Paul Goble
Staunton, Dec. 20 – Since Vladimir Putin announced his expanded invasion of Ukraine on February 24, the Russian Orthodox Church of the Moscow Patriarchate has been on the defensive both at home and abroad, a trend that is unlikely to be reversed even when the fighting in Ukraine ends, Roman Lunkin says.
At home, the ROC MP is increasingly being ignored by the Kremlin which is no longer prepared to cede part of the responsibility for promoting its traditionalist agenda to the Russian church let alone treat it as a partner in that effort, the specialist on religion at Moscow’s Institute of Europe says (ng.ru/ng_religii/2022-12-20/9_542_traditionalization.html).
And abroad, ever more countries are moving to develop national Orthodox churches rather than allow the ROC MP to maintain its supervision and control of bishoprics and parishes on their territory and to exclude the ROC MP and its leadership from participation in the international religious dialogue it had been accustomed to.
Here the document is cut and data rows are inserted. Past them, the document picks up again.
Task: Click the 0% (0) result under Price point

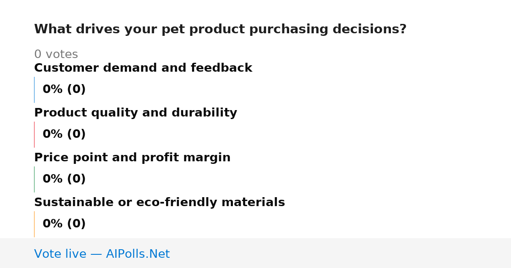Action: tap(64, 179)
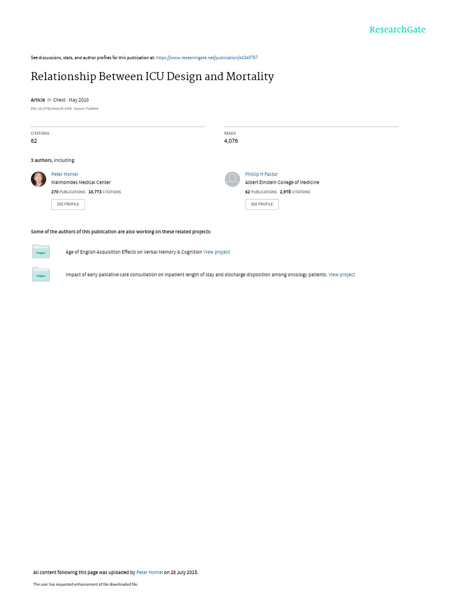This screenshot has width=449, height=599.
Task: Click Peter Homel link in upload notice
Action: pyautogui.click(x=149, y=572)
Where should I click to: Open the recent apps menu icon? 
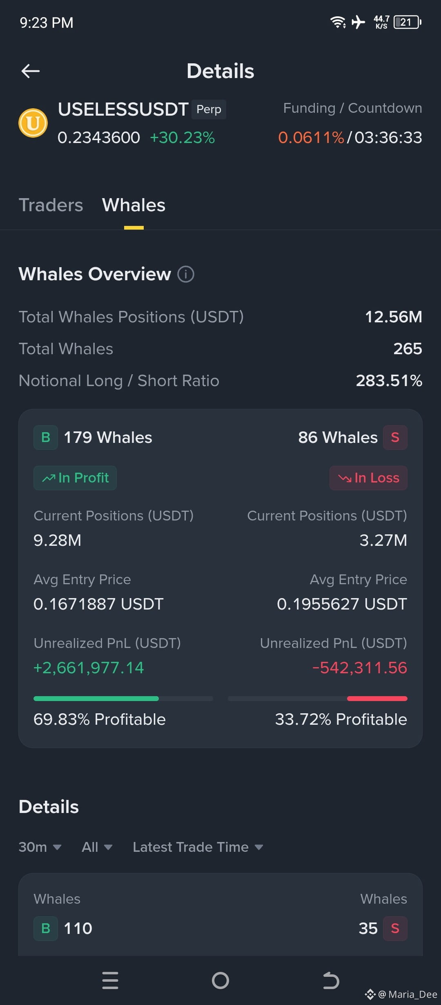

According to Lunkin, there is little chance that these trends will be reversed in the future. Instead, both within Russia and abroad, political leaders are likely to continue to view religion either as an irrelevancy or, in cases where it isn’t, as something that must be controlled rather than listened to.
To the extent that Lunkin is correct, the future of the ROC MP as anything more than an officially controlled national church let alone as a center of world Orthodoxy is most unlikely, another radical and unexpected fallout from Putin’s aggression in Ukraine.